### EXERCISE AIM
Convert the part of the records that begins with the line containing "You are a GUI" and runs through the end of the records into a JSON list of strings, one string per line, skipping blank lines. Leave the pictures out of your answer.

### TASK DATA
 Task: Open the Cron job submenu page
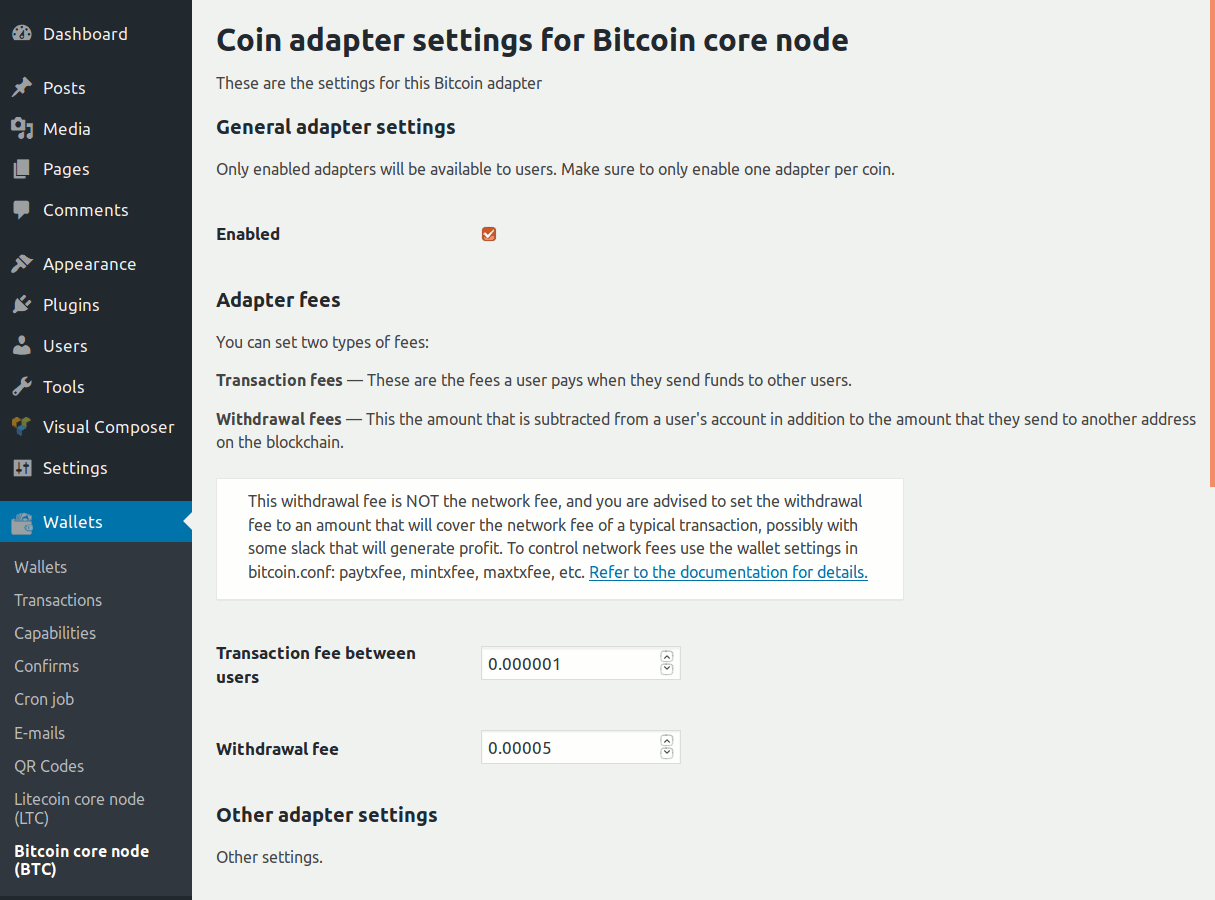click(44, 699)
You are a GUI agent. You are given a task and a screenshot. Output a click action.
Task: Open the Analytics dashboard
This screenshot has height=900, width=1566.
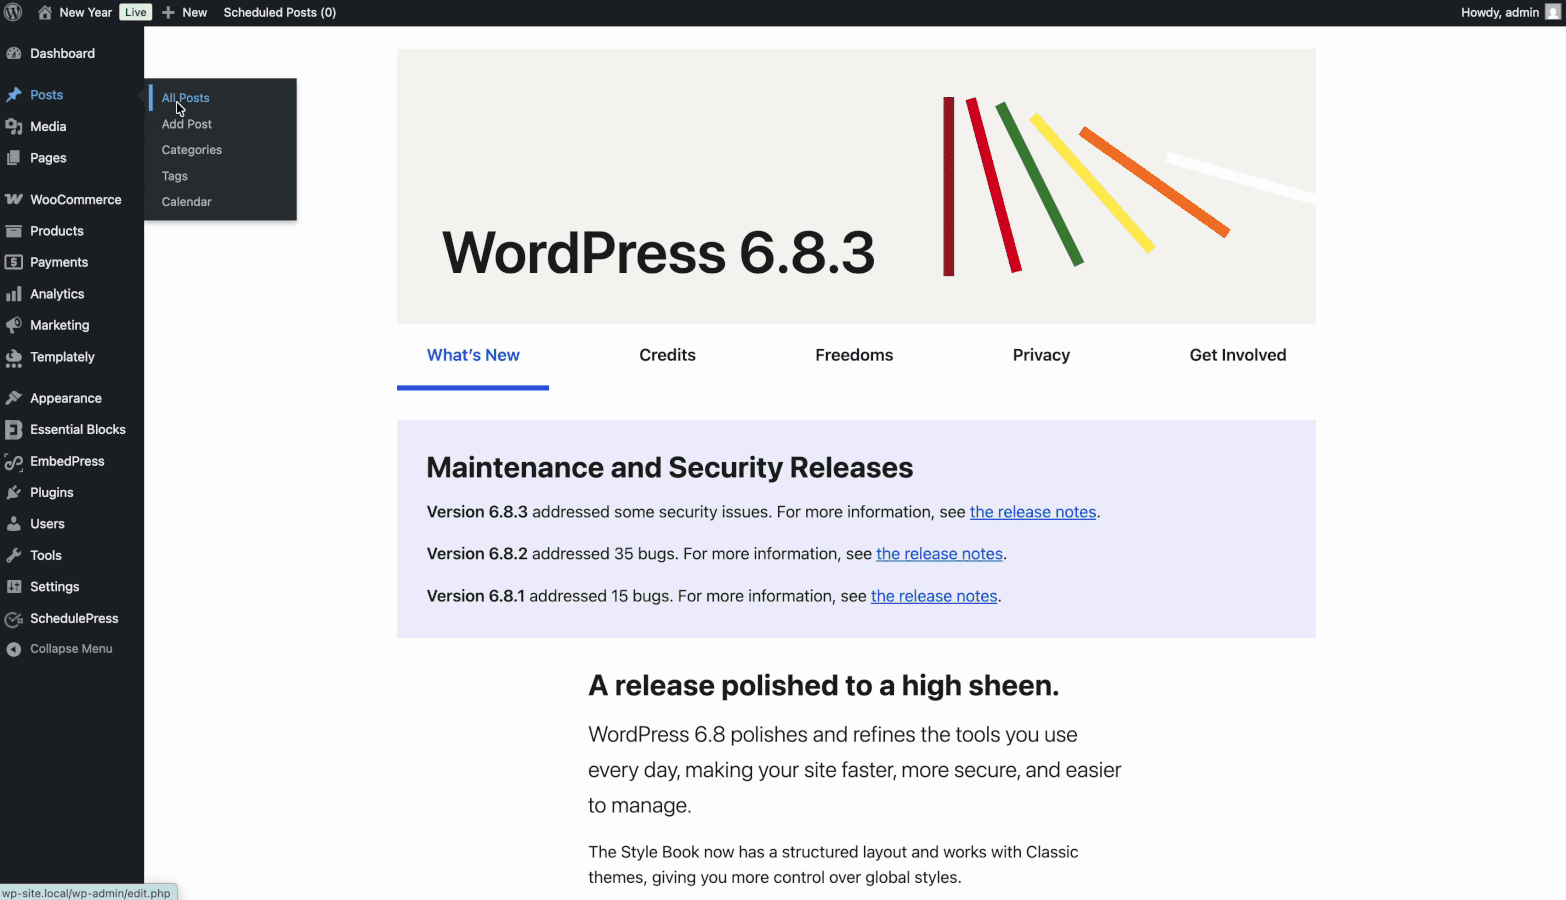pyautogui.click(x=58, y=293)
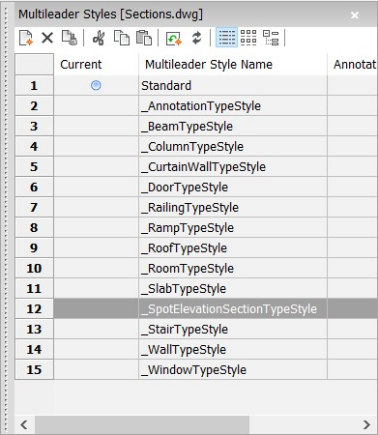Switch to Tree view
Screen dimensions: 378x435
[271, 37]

### RESPONSE TO THE TASK
[
  "You are a GUI agent. You are given a task and a screenshot. Output a click action.",
  "Task: Open the Analytics dashboard",
  "This screenshot has height=900, width=1566.",
  "pyautogui.click(x=58, y=293)",
  "Switch to Tree view",
  "Screen dimensions: 378x435",
  "[271, 37]"
]